Despite of a culture of cynicism in the industry, optimism is important. “When I looked into a timeline of cyber security progress, all I could find were timelines of flaws, malware and ransomware. It’s a useful knowledge but there is nothing to chart success in the industry. There are a lot of problems in cybersecurity, but also there is a tremendous progress. If things aren't perfect it doesn't mean we shouldn’t celebrate success and share information in a more positive way,” adds Jessica.
Advice to your younger self
Sometimes it can be tough to bring in new perspectives in a field which is dominated by hard core technology and men. I asked Jessica what advice she would give to her younger self. This is what she said.
Understand and take pride in the value of background diversity. Don’t feel that you don’t belong there and fight for your human-centric approach to cybersecurity. It will take time for people to get it, but they will. Be confident because having different skills and knowledge will shape the industry in a positive way. To have more people from diverse groups, you have to ‘see it to be it’.
It isn’t just about technology. Focus on marketing and communicate your message so that people better understand cybersecurity.

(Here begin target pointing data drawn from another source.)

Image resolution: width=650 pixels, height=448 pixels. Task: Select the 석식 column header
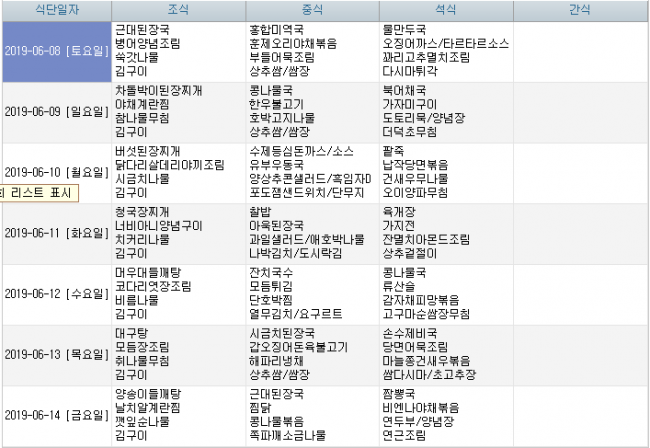[445, 10]
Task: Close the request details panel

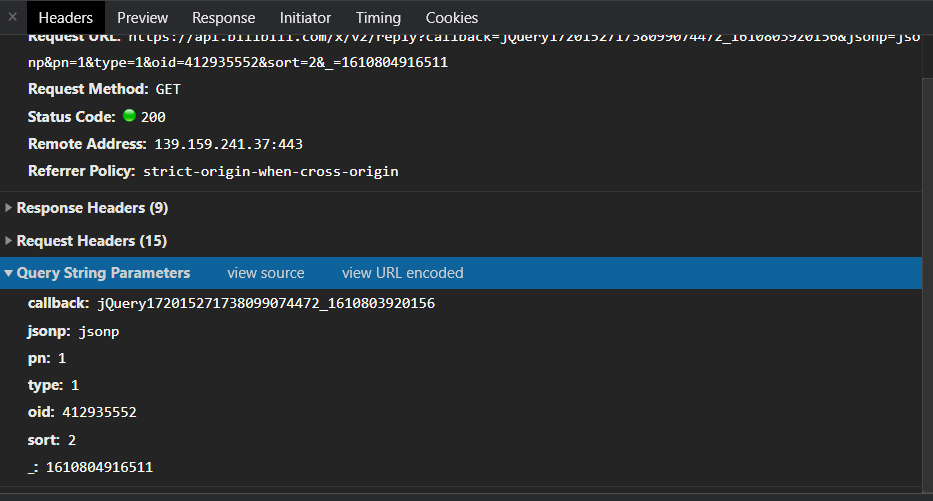Action: point(12,17)
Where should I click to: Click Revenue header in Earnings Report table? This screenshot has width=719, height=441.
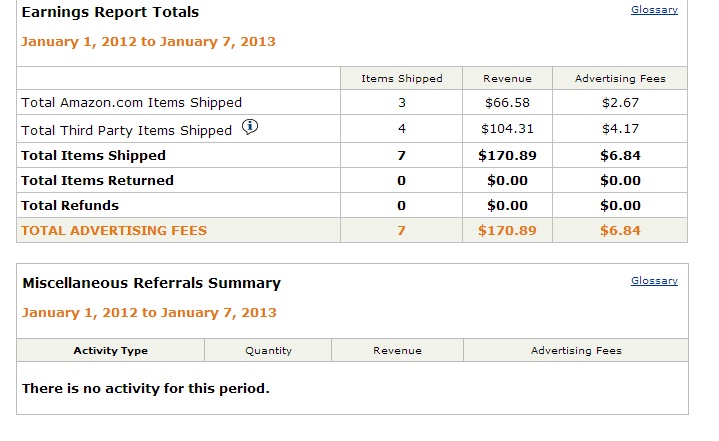tap(507, 78)
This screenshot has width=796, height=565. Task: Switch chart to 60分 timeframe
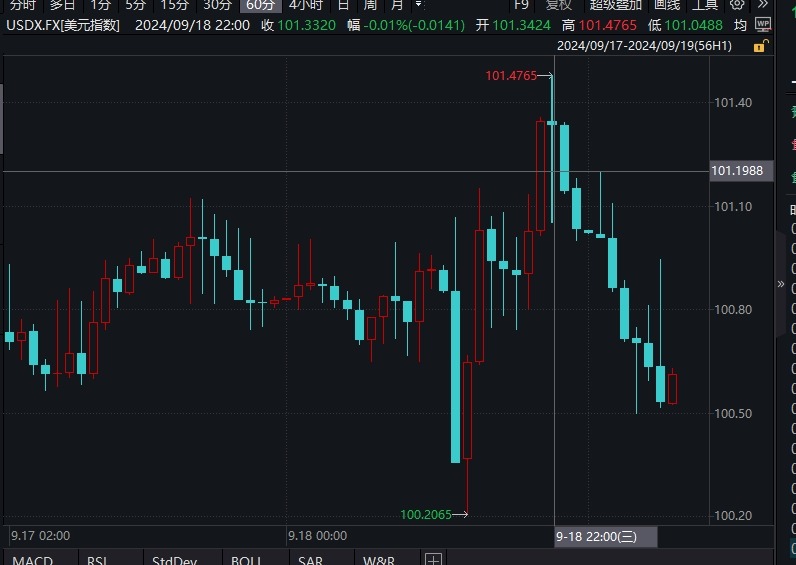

Focus on your niche. Although it’s great to learn as much as you can in such a big industry, your role is as important as others’ even though you’re one of the first. Take pride in it and own it. You might feel down, helpless and lost, but your passion will help you work through the negative side of the industry and gain acceptance for what you do. Your passion and skills will help you achieve success.
What lies ahead
After talking about the past, we also looked into the future. “The future of cybersecurity looks bright. I believe the industry will keep growing and there will be more jobs opening. The importance of diversity will grow and there will be more focus on awareness in organizations and focus on culture. We'll see more people from psychology, communications, sociology and education taking up roles focused on the human side in cybersecurity to bring in valuable changes,” says Jessica.
Jessica’s reading suggestions
Twitter is the most valuable resource to receive the latest cybersecurity news quicker than anywhere else. Jessica follows @J4vv4D, @lspitzner, @KimZetter, @BrianHonan who all share interesting security news. She also receives Zack Whittaker's weekly newsletter with industries’ stories of the week.
Podcast “Smashing security”, by Graham Cluley and Carole Theriault, makes cybersecurity fun and interesting to listen to.
Jessica loves reading “outside of security”, especially behavioral economics books and articles to understand why people do what they do, and how to influence their psychology.
Top 3 security tips
Keep your devices up to date. Updating your software is about security making sure that you are protected against vulnerabilities that have been patched.
Set up two factor authentication on your accounts. It's not perfect, but it adds another layer of security. Don’t rely only on your password.
Use a a password manager. It makes life a lot easier. Try the most recommended ones such as KeePass, Dashlane, LastPass.